= Problem =
Return exactly the span of lines that opens with the line containing "The height and width of the screenshot is (507, 600)." and closes with the last line of the data, inclusive.

= Collected data =
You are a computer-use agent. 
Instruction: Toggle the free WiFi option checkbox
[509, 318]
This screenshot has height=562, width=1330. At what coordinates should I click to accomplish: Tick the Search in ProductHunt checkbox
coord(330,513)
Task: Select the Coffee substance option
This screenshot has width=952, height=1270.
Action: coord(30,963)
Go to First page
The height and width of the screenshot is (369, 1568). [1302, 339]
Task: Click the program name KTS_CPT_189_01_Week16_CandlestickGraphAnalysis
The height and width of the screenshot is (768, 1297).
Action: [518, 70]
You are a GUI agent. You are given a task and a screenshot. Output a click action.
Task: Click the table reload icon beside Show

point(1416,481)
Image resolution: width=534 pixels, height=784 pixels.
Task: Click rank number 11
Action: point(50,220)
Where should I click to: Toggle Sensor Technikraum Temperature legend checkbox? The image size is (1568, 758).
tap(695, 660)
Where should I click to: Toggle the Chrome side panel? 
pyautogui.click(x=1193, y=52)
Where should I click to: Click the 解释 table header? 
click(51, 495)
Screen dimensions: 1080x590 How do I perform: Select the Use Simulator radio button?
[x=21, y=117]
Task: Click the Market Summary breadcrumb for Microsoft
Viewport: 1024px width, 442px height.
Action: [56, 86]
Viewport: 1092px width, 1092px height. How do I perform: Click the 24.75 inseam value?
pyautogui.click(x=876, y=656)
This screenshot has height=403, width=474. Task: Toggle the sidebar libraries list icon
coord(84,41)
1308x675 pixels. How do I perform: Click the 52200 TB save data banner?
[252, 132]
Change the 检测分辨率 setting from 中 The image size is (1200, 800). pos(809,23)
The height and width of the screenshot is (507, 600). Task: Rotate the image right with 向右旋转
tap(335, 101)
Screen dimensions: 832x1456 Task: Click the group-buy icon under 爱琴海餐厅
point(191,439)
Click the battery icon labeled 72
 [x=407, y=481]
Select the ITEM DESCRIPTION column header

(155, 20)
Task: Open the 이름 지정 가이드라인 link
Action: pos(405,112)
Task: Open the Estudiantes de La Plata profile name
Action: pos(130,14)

= Answer for this exercise =
The height and width of the screenshot is (507, 600). Task: Rotate the image right with 向右旋转
tap(335, 101)
Screen dimensions: 832x1456 Task: Click the group-buy icon under 爱琴海餐厅
point(191,439)
Click the battery icon labeled 72
 [x=407, y=481]
Select the ITEM DESCRIPTION column header

(155, 20)
Task: Open the 이름 지정 가이드라인 link
Action: pos(405,112)
Task: Open the Estudiantes de La Plata profile name
Action: pos(130,14)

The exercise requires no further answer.